Wine! Inside 7 Verde Valley Vineyards

Continued (page 3 of 6)

Rod has been selling wine since last year, harvesting grapes in Paso Robles, Calif., and shipping them to Cornville to be fermented, pressed, and cellared. All varietals, Zinfandels and Syrahs, sold out; winning Top Zinfandel at the 2007 Zinfandel Advocates and Producers (ZAP) Festival in San Francisco didn’t hurt. Javelina Leap’s tasting room, opened this fall, is a treat: Cynthia and Rod designed it to look like a turn-of-the-century Jerome bar. Cynthia creates the wine labels which, naturally, feature a shadowy outline of a leaping javelina. The winery’s motto, “Love me, squeeze me, make me wine,” is on each bottle.

In the future, Rod plans to rely solely on Arizona fruit, making at least three Zinfandels and three Merlots, and perhaps a Cabernet Sauvignon. Javelina Leap produced 1,200 cases in 2006 and 2007, and hopes to reach 5,000 cases by 2010. Bottles cost between $20 and $60; tastings are $6 per person for three or four wines. Tasters can bring a picnic and enjoy the vineyard’s mesquite grove, which may be one of the oldest in the area.

So what is it about a northern Arizona winery guarded by a mastiff that clicks so well? “A lot of wineries blend but we only blend the same varietals to show the true varietal of the wine,” says Rod. Cynthia has another theory. “It’s the winemaker; he’s so gifted,” she says. “His wines are balanced from front to end. They taste wonderful and are extraordinarily finished.”

Javelina Leap Vineyard and Winery – 1565 Page Springs Rd. in Cornville
Wine tasting seven days a week, from 11 a.m. to 5 p.m. 928-649-2681; www.javelinaleapwinery.com


Jerome Winery

When it’s quiet at Jerome Winery, usually after hours, owner and winemaker John McLoughlin says two ghosts switch the ceiling fans on and off. The building was originally a nurses’ dormitory in the early 1900s – though you’d never guess it from the colorful faux-painted walls and copper-top bar. John says the male ghost is Juisty, a miner who made his own wine, while he believes the woman is a “soiled dove” turned Madame.

John has a scientific and rational explanation for the ghosts, which he’s happy to share while you sip a Reserve Zinfandel or Chenin Blanc. An insurance agent in Chandler by day, John opened Jerome’s only wine-tasting room five years ago. He’s owned a 320-acre vineyard in Willcox three years longer than that, with 45 different grape varieties planted on 80 acres.

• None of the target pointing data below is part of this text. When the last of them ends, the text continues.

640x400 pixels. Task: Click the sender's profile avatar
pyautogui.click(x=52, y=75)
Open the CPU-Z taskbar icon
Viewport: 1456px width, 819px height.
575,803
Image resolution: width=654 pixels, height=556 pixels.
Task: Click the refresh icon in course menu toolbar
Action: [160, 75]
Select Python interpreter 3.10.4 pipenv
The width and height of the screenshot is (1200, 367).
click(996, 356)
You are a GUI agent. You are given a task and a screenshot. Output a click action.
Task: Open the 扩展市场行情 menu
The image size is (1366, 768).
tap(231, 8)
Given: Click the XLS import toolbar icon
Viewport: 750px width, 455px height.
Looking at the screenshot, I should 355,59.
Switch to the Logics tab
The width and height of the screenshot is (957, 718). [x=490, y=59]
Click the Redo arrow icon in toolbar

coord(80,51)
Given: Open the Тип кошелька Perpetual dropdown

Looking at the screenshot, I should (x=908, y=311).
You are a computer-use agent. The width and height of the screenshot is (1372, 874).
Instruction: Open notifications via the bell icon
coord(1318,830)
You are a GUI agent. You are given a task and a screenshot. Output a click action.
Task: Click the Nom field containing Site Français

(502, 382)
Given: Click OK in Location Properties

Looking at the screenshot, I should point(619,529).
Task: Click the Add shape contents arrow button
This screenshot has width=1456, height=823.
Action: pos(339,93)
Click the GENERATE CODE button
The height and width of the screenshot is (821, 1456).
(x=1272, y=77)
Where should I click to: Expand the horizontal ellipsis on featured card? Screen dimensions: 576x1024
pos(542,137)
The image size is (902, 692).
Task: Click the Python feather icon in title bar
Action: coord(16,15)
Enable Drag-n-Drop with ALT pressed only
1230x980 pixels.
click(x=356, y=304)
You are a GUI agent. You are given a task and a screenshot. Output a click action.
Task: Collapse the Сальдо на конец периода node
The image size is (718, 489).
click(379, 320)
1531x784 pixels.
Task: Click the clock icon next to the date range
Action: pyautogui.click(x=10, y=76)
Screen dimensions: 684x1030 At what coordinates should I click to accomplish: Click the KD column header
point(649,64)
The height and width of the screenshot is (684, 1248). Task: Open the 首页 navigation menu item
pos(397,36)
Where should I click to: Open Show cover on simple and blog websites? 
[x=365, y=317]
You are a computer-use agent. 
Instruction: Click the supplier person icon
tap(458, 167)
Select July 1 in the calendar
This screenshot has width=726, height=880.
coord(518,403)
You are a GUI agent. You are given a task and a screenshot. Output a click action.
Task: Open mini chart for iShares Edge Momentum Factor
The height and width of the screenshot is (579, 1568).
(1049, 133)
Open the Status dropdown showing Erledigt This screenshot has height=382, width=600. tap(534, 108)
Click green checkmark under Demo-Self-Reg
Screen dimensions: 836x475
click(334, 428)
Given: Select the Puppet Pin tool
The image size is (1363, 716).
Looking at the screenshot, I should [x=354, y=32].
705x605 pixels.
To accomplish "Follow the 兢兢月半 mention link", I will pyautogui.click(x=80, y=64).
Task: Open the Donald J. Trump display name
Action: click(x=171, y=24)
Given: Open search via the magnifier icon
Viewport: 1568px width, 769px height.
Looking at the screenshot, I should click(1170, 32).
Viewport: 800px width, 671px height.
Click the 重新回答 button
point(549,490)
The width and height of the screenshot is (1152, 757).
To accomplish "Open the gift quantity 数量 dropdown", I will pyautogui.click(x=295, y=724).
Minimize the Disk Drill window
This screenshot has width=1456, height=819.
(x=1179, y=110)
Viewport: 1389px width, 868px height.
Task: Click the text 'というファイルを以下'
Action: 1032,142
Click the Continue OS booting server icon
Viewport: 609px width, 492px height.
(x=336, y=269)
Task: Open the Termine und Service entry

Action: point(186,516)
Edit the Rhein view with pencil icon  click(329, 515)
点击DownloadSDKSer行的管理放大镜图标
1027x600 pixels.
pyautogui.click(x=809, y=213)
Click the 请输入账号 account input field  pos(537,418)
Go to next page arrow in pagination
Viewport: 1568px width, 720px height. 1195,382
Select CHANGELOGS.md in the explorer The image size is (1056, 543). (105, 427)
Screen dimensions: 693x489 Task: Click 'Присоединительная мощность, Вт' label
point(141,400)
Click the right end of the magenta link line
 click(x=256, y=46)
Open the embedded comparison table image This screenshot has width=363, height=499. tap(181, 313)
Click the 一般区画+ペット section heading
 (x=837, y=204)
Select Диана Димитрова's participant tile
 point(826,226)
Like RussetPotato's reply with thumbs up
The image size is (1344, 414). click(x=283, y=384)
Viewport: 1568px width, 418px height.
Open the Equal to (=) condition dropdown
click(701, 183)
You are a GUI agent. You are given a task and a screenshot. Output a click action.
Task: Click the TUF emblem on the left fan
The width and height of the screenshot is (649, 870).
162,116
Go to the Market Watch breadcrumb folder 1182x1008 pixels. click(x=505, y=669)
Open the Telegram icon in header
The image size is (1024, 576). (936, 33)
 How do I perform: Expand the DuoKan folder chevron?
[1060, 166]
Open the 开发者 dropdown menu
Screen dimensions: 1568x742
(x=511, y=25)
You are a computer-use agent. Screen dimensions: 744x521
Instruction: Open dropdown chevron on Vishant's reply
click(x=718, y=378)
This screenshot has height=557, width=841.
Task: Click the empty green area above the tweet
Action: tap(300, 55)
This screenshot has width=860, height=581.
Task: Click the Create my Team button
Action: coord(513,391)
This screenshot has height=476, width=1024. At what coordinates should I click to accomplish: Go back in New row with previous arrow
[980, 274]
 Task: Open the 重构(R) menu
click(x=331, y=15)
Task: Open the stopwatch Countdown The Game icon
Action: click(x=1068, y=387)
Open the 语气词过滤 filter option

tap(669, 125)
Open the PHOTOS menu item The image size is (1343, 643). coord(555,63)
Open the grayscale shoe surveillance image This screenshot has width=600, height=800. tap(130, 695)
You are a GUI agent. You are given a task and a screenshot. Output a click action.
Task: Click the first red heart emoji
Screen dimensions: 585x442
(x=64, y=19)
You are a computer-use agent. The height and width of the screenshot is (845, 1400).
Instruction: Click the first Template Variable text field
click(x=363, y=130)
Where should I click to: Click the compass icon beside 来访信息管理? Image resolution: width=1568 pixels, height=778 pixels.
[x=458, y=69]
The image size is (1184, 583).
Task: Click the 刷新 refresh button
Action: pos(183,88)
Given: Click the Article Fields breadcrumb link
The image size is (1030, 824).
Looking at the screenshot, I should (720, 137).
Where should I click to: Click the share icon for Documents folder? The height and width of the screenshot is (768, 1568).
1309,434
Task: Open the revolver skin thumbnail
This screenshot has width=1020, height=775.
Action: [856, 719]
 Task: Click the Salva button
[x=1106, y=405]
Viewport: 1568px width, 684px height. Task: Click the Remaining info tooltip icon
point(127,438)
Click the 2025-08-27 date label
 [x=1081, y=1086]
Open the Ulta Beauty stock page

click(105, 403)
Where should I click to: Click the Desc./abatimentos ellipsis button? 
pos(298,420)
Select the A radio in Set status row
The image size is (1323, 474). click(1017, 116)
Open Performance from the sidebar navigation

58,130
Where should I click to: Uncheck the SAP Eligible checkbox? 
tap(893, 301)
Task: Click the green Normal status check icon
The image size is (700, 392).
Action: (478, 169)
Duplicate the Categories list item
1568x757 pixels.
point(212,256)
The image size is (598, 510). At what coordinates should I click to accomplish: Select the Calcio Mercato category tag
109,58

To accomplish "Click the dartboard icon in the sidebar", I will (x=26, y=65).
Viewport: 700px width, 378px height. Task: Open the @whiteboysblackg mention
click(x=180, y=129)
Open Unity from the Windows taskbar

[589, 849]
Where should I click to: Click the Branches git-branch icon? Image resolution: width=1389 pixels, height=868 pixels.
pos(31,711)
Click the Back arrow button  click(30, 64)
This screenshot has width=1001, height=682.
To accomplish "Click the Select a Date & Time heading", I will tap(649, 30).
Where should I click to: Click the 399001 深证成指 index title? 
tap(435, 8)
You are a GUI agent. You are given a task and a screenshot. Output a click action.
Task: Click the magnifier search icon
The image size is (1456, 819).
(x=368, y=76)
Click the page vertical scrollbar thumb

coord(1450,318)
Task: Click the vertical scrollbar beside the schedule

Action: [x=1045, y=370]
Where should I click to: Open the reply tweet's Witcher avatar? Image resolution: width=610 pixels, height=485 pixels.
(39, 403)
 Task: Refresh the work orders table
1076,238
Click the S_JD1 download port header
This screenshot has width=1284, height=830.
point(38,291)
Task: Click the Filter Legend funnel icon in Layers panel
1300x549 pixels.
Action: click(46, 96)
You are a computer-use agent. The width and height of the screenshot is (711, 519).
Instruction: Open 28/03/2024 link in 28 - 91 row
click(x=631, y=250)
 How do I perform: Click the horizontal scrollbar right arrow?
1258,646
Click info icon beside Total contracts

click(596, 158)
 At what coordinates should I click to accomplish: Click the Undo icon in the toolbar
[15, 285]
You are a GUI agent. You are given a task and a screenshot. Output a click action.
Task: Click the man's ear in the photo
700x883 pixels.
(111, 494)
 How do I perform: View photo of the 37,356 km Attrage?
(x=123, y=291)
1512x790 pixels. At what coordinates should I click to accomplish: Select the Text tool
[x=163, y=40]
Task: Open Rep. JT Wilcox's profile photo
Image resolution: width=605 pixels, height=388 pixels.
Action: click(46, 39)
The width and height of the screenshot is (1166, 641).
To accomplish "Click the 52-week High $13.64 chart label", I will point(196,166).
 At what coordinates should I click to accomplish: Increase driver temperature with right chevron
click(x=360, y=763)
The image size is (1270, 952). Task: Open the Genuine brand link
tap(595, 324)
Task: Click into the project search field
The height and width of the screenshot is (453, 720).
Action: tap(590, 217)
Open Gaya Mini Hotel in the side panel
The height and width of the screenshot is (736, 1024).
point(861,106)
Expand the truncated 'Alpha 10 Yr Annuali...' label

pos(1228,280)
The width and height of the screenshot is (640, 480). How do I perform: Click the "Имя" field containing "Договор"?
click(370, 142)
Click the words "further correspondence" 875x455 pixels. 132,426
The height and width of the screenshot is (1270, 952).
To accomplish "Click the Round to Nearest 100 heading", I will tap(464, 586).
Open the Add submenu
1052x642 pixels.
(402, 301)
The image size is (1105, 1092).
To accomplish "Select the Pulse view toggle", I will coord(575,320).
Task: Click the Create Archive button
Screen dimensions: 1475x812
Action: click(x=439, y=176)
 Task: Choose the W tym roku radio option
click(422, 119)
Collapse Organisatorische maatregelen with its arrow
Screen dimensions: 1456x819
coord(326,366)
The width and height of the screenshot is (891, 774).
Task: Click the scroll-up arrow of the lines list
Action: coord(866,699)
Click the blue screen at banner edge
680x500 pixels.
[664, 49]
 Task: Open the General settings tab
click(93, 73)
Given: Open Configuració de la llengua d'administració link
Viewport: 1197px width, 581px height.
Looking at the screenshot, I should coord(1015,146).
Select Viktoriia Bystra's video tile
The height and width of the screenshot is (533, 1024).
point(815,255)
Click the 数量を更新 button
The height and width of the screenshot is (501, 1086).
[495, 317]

“Arizona is great for the big reds – Zinfandel, Cabernet Sauvignon, Merlot, and Syrah – because they can handle the heat,” he says. “In my opinion, the verdict is still out on the whites. Arizona produces grapes with a backbone, no foo foo. Our grapes are Sam Elliott, compared to California’s Brad Pitt.”

His most popular wines, a Cabernet Sauvignon, Pinot Noir, Muscat, and Reisling, all sell out. John prefers straight varieties to blends to “keep the grapes to their pure essence. The grapes are 100 percent their environment. Every year is different.”

Winemaking began as a hobby for John. He volunteered at half a dozen wineries in Europe, Arizona, and California before planting the vineyard in Willcox. He’s not bottling or fermenting at the tasting room just yet. His labels recently changed from his previous miner logo to old black-and-white family photos (he says one of his grandfathers flew with the Red Baron). Wines cost $16 to $25 per bottle and are only sold at the tasting room, with discounts for six or more. Tastings cost $8 for five samples plus the monogrammed glass, or $5 for five without the glass.